In a report issued by the Conference Board of Canada, 95 per cent of its survey respondents experienced labour shortages in professional occupations, including engineering (Performance and Potential 2001.) Even if an organization is successful in recruiting the right people, keeping them is not always easy. Seventy per cent of the respondents in the Conference Board survey stated that they had difficulty with recruitment and retention; here too, the engineering profession was highlighted.
The first set of organizations to be affected by Canada’s shrinking labour pool are Crown corporations, and the manufacturing and construction industries. Canadian Business has also reported that companies employing engineers in the oil and gas industry are likely to “feel the squeeze” in the next decade (“Help Wanted: 2014 Edition,” March 1-14, 2004).
A report published by the Canadian Council of Professional Engineers (CCPE) indicated that the labour pool is also shrinking in engineering education. The survey of engineering faculty demographics reported: “more than 85 per cent of Canada’s engineering faculties were not able to fill all of their teaching positions in the school year 2000-2001.” (Engineering Dimensions, January/February 2004, p. 38.) Faculty retirement was cited as the main cause for the shortfall.



Draining the labour pool

Will getting and keeping the right engineers soon be as hard as finding a needle in a haystack?

Why are we facing a shrinking labour pool? Canada’s demographic breakdown, as taken from Statistics Canada data, provides some answers. During 1946 to 1964, birth rates were at their highest. After 1964, birth rates sharply declined, producing the smaller cohort–Generation X (1965 to1980). As the Baby Boomers began to have children, birth rates started rising again resulting in Generation Y (1981 to 2000). There are approximately 10.7 million Traditionalists and Baby Boomers in Canada, who are under the age of 65. However, there are only 6.8 million Gen Xers. Thus, we have 41 per cent of the workforce that needs to be replaced by the 26 per cent of Gen Xers–the natural successors for these positions. Gen Ys, who range from age four to 23, are not yet active in the workforce.
Stemming the flow
To win the battle for talent, organizations that employ engineers will have to overcome five strategic management challenges:
Challenge #1–Preparing for the future by understanding organizational demographics: Organizations must analyze their organizational demographics at a departmental and business unit level. It is difficult to plan unless an organization has a clear picture of who will be retiring and when. For example, Canadian Business reported that Ontario Power Generation (OPG) discovered that 25 per cent of its workforce will need to be replaced in the next five years. People Performance Inc. (or n-gen), a performance consulting company, has discovered in initial discussions with public sector departments that many are aware that they will be losing anywhere from 40 to 50 per cent of their management staff in the next five to 10 years. To combat this problem, an organization should select an appropriate succession-planning model that fits with its corporate culture.
Succession planning cannot start soon enough. Critically, an organization needs to

identify the people who will be leaving and the competencies that will be required in the future. An existing position that will be vacated might not need to be refilled, because of changes in the business climate. Existing skill sets may no longer be vital for future growth, and positions may require re-defining to better meet forecast skill demands. After selecting the forecast competencies, candidates can be identified and groomed for the position.
Challenge #2–Developing strategies that will “keep’em”: Since the employment market will shift from an employer market to an employee market, organizations must understand how to “keep” their younger engineers.

### What you need to do
A – According to the text on Canada's engineering labor shortage, why must organizations analyze their demographics at a departmental and business unit level? Answer in one to three sentences.
B – Answer these questions from the text on Canada's engineering labor shortage.
(i) What percentage of the Conference Board survey respondents experienced labor shortages in professional occupations?
(ii) About how many Gen Xers are there in Canada?
(iii) What share of its workforce did Ontario Power Generation find will need to be replaced in the next five years?

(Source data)
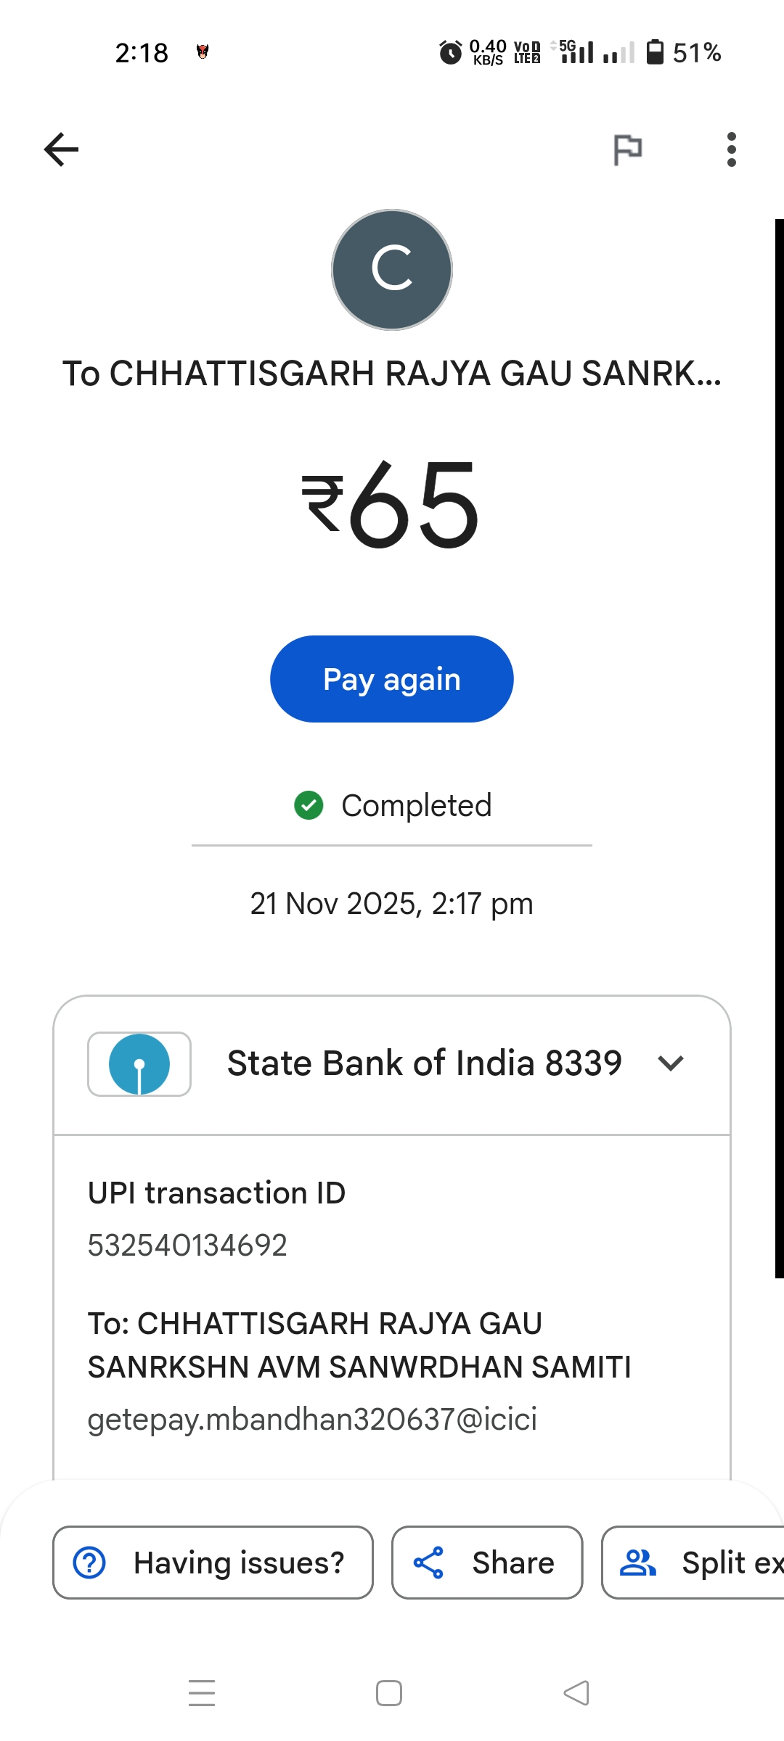Image resolution: width=784 pixels, height=1741 pixels.
Task: Tap the Split expense people icon
Action: point(637,1563)
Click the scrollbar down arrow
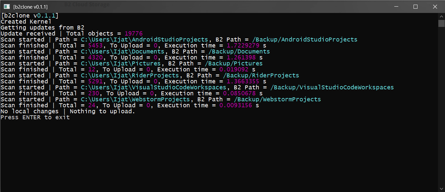Image resolution: width=445 pixels, height=192 pixels. (442, 189)
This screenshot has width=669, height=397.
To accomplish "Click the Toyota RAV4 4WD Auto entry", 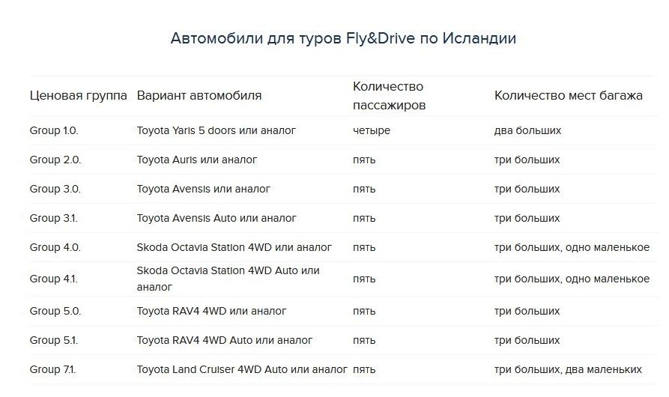I will pyautogui.click(x=225, y=340).
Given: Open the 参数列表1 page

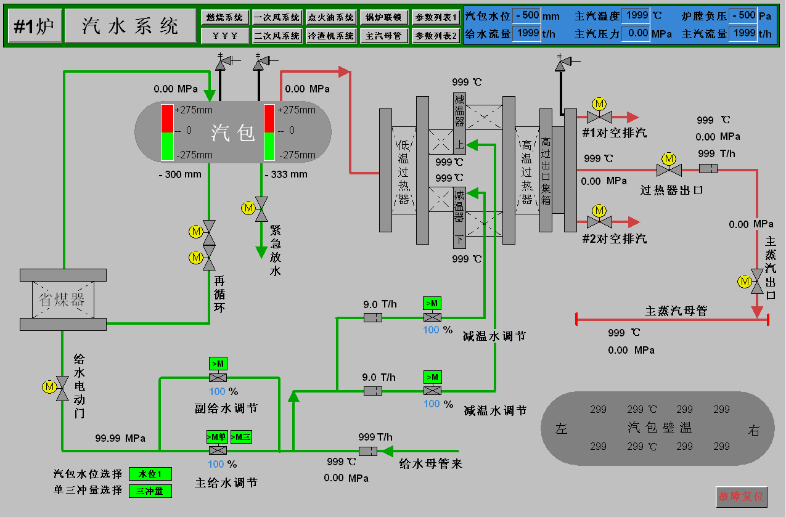Looking at the screenshot, I should click(x=436, y=17).
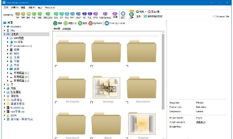Enable the checkbox for Documents folder
The width and height of the screenshot is (233, 139).
click(x=127, y=102)
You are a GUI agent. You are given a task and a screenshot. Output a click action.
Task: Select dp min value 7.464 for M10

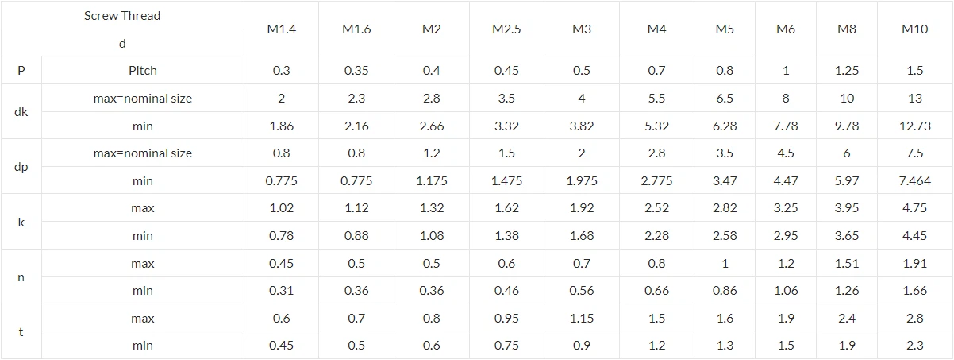click(x=914, y=181)
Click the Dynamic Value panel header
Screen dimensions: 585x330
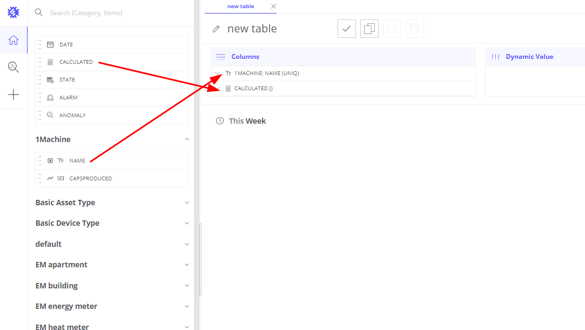[x=529, y=57]
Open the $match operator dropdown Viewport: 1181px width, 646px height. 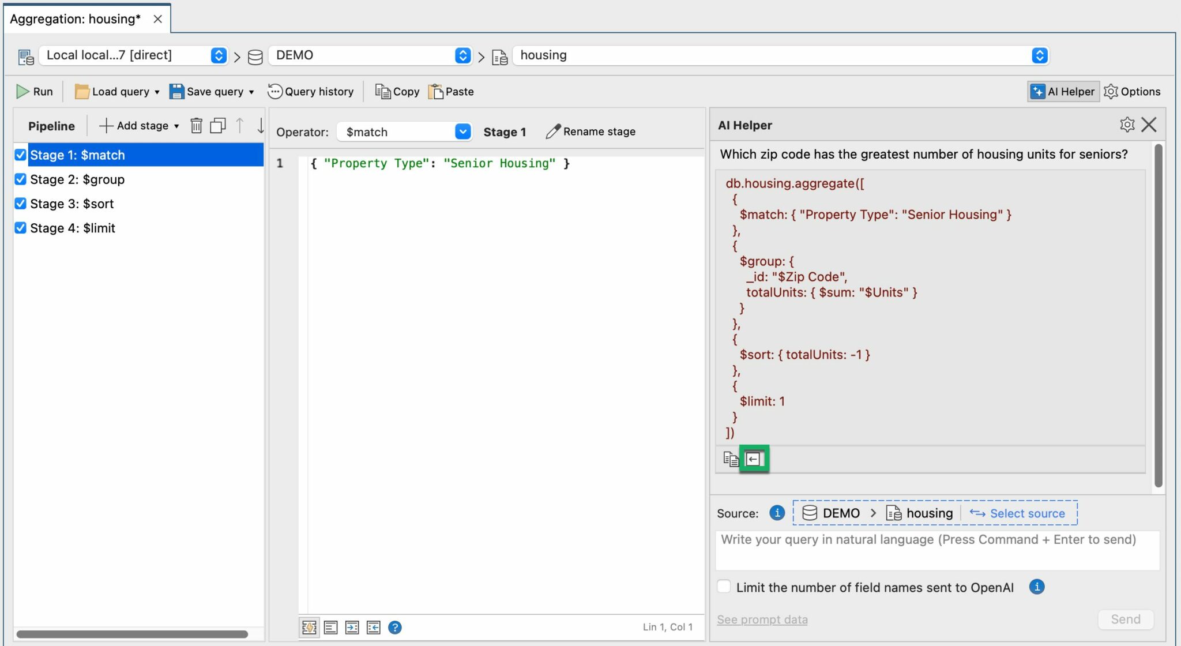click(462, 132)
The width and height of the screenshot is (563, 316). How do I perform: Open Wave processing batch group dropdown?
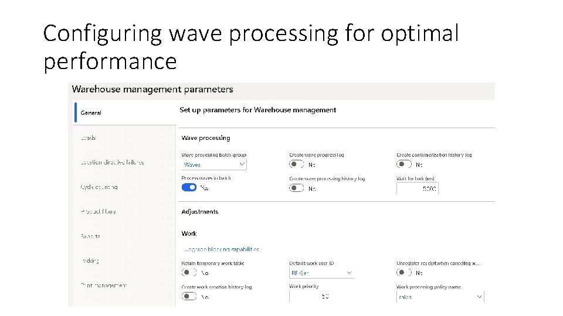click(x=213, y=164)
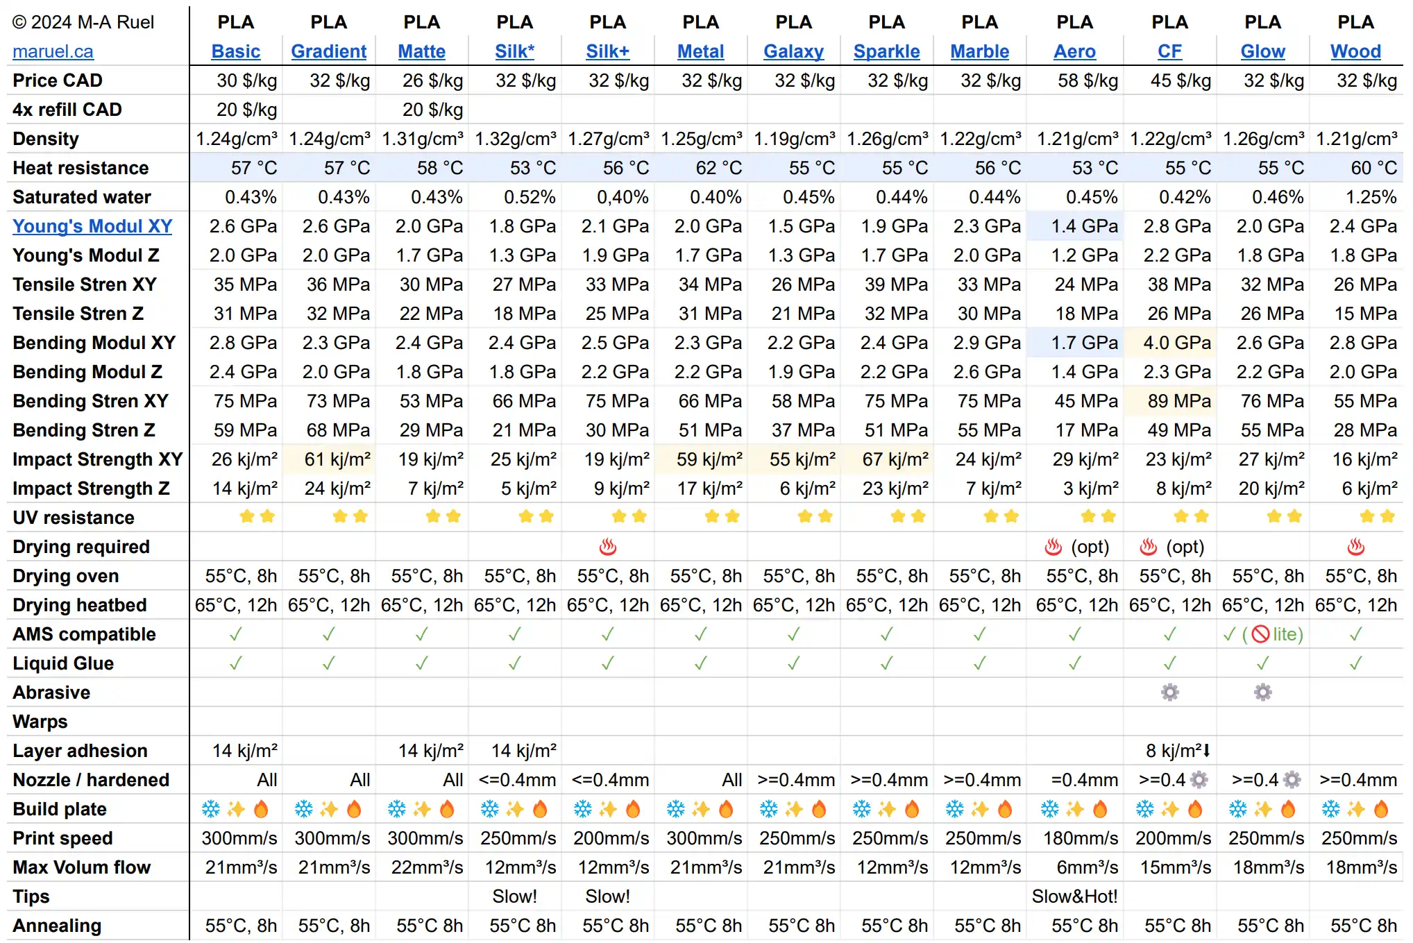Click the sparkle build plate icon under PLA Metal

700,809
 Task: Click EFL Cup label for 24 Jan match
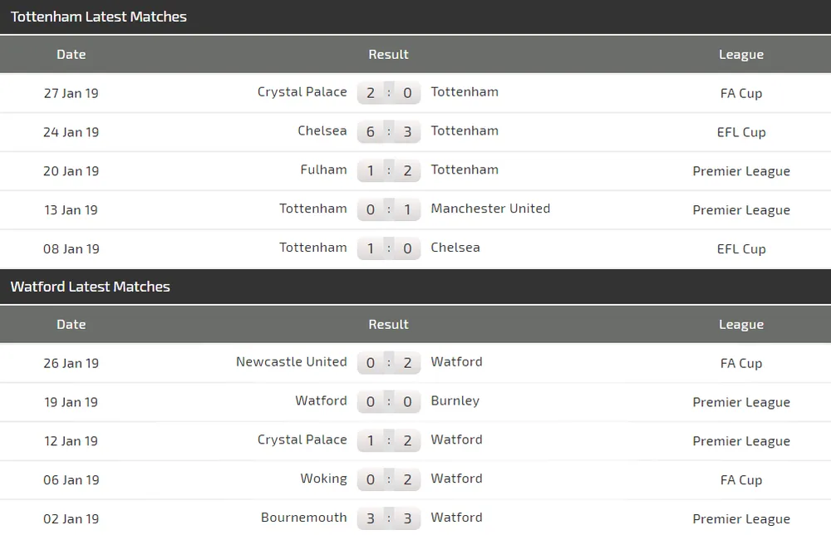pos(741,132)
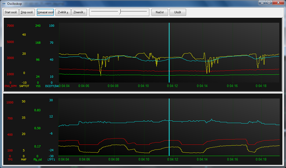Click the green VSS axis label
The image size is (286, 168).
pos(38,86)
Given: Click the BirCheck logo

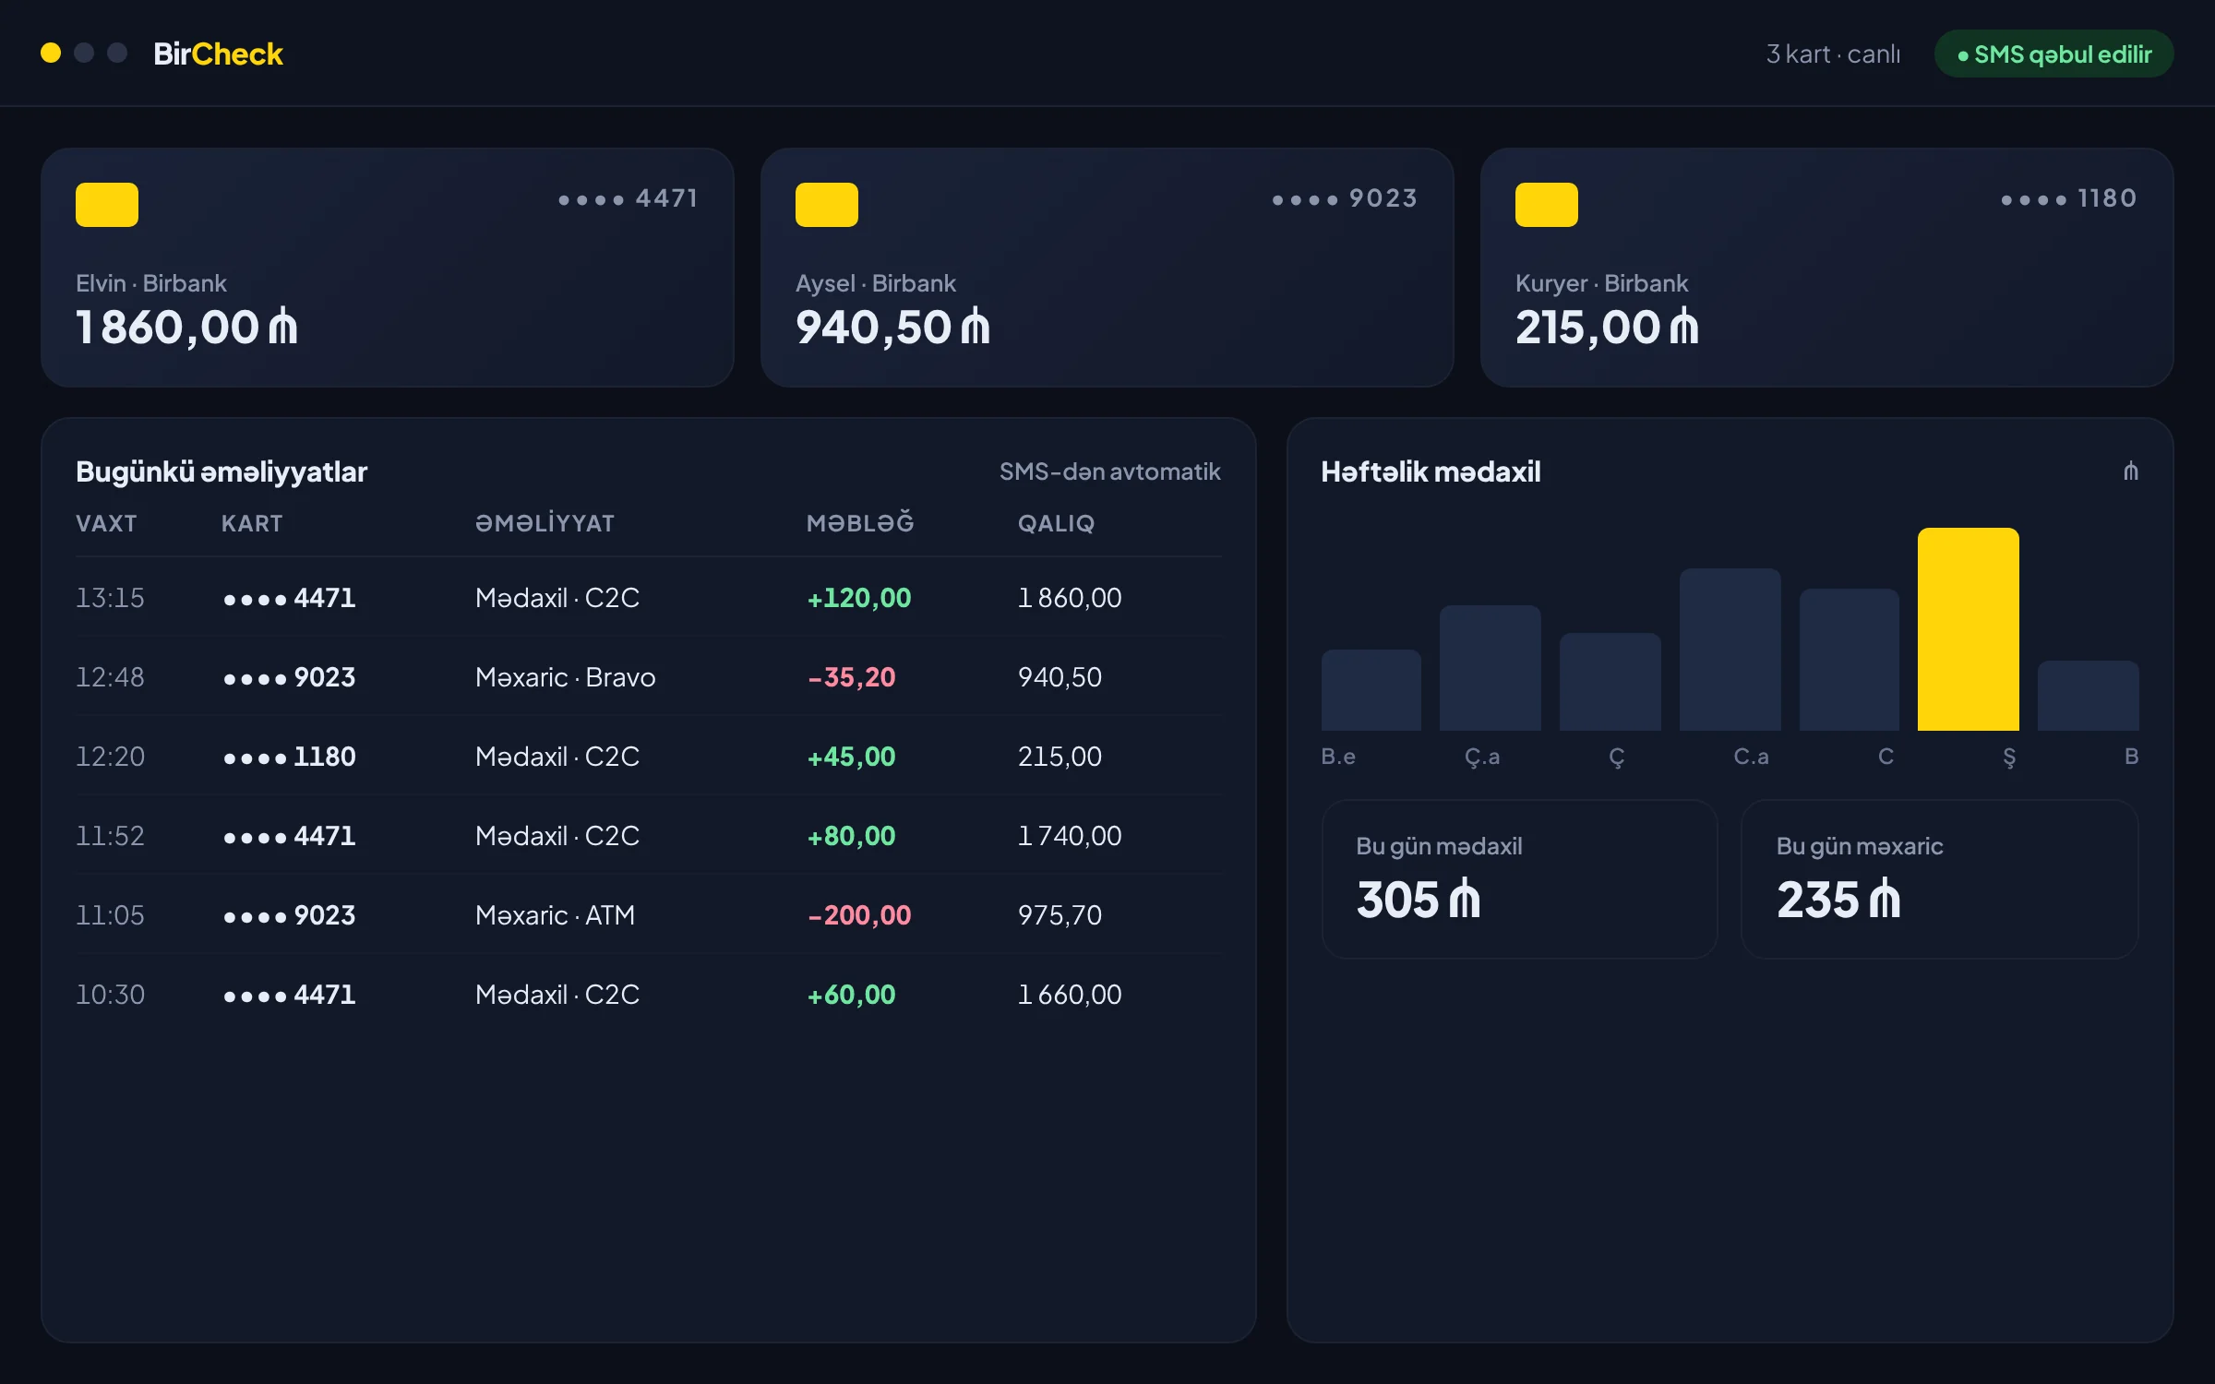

### Final results
A – Organizations must analyze their demographics at a departmental and business unit level because it is difficult to plan unless an organization has a clear picture of who will be retiring and when.

B –
(i) 95 per cent
(ii) 6.8 million
(iii) 25 per cent